1001 Ways of Implementing a System Call
Today, we’re going to look at the many ways of implementing user-to-kernel transitions on x86, i.e. system calls. Let’s first quickly review what system calls actually need to accomplish.
In modern operating systems there is a distinction between user mode (executing normal application code) and kernel mode1 (being able to touch system configuration and devices). System calls are the way for applications to request services from the operating system kernel and bridge the gap. To facilitate that, the CPU needs to provide a mechanism for applications to securely transition from user to kernel mode.
Secure in this context means that the application cannot just jump to arbitrary kernel code, because that would effectively allow the application to do what it wants on the system. The kernel must be able to configure defined entry points and the system call mechanism of the processor must enforce these. After the system call is handled, the operating system also needs to know where to return to in the application, so the system call mechanism also has to provide this information.
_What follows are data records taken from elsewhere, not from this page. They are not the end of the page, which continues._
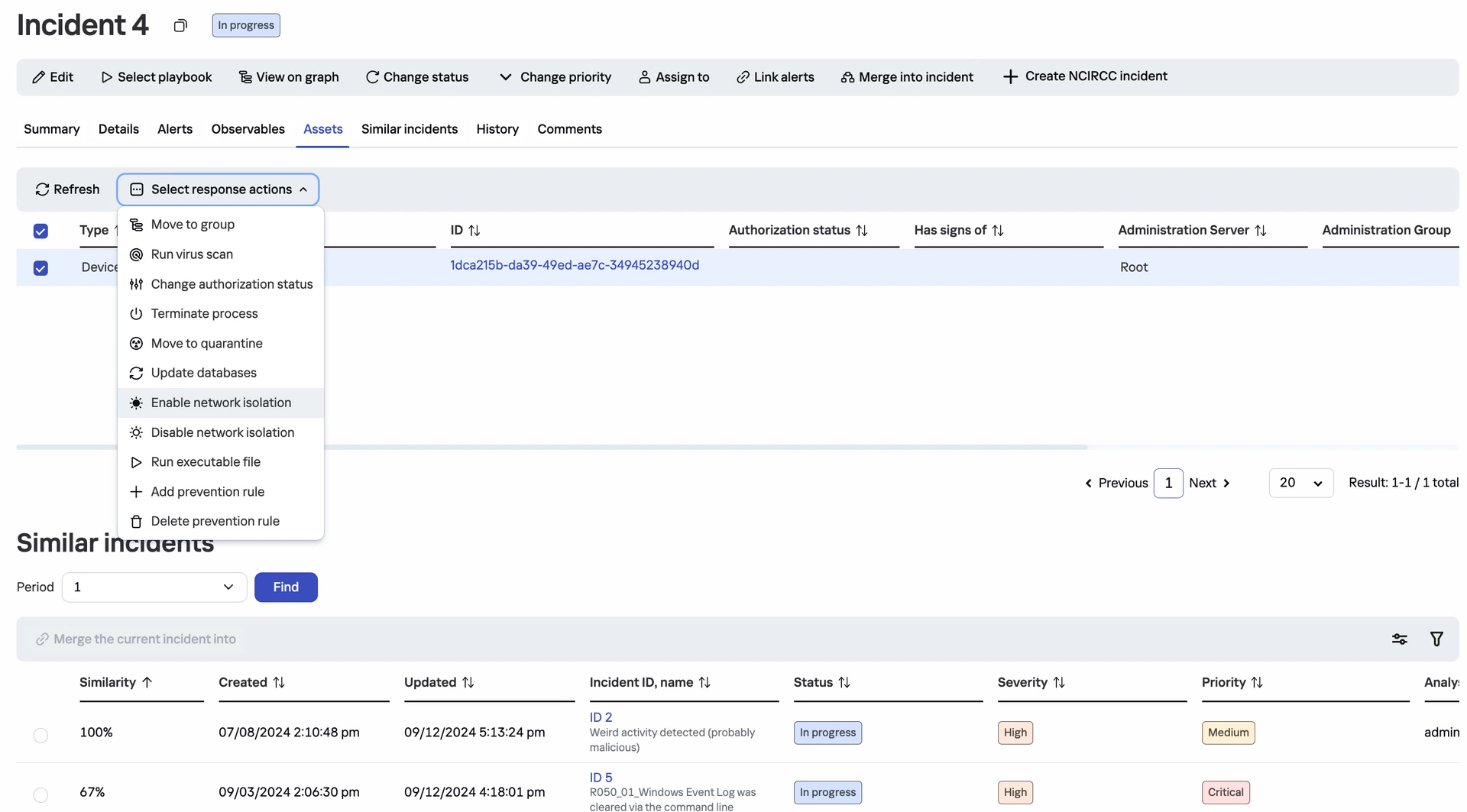Uncheck the select-all assets header checkbox
The height and width of the screenshot is (812, 1467).
(x=40, y=231)
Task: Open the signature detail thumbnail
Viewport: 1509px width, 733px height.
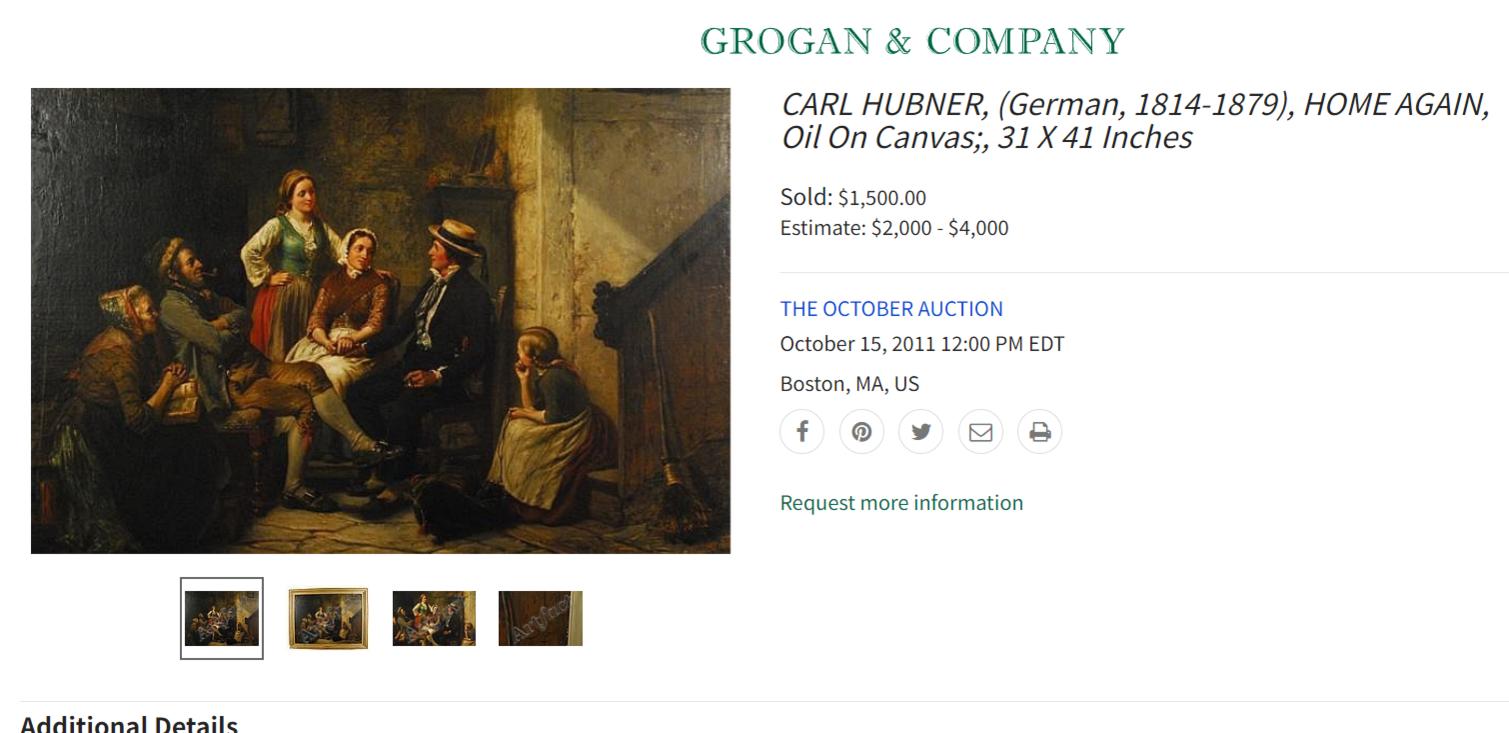Action: 540,618
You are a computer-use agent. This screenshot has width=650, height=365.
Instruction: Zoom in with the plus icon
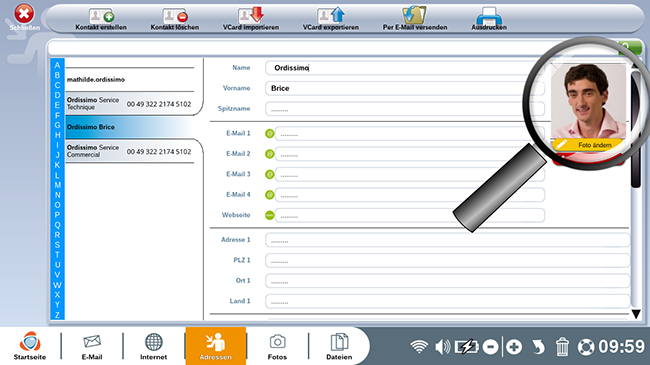pyautogui.click(x=514, y=347)
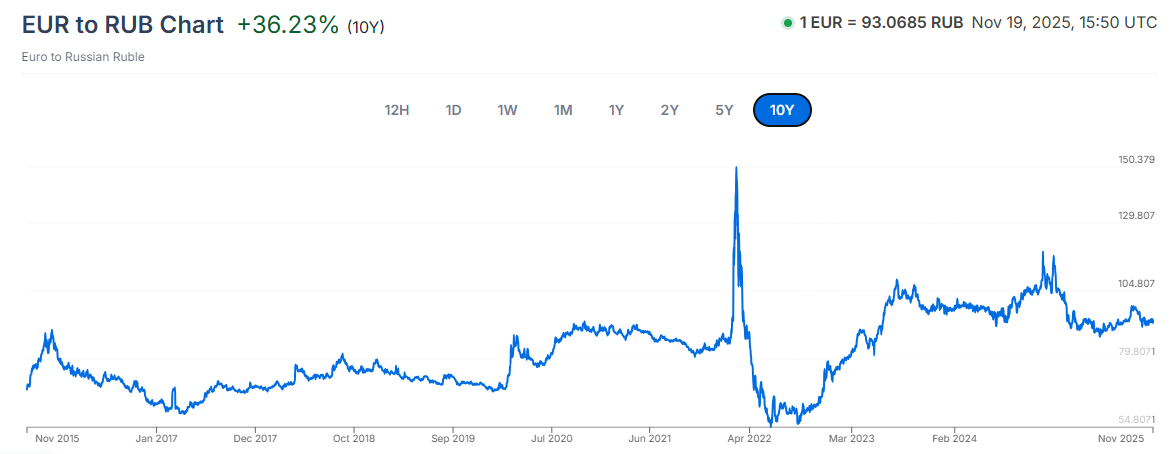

I came up with four mechanisms that match this description that work for 64-bit environments. I’m going to save the weirder ones that only work on 32-bit for another post. So we have:
- Software Interrupts using the
int
instruction - Call Gates
- Fast system calls using
sysenter
/sysexit
- Fast system calls using
syscall
/sysret
Software interrupts are the oldest mechanism. The key idea is to use the same method to enter the kernel as hardware interrupts do. In essence, it is still the mechanism that was introduced with Protected Mode in 1982 on the 286, but even the earlier CPUs already had cruder versions of this.
Because interrupt vector 0x80 can still be used to invoke system calls2 on 64-bit Linux, we are going to stick with this example:
The processor finds the kernel entry address by taking the interrupt vector
number from the int
instruction and looking up the corresponding descriptor in
the Interrupt Descriptor
Table (IDT). This descriptor
will be an Interrupt or Trap Gate3 to kernel mode and it contains the
pointer to the handling function in the kernel.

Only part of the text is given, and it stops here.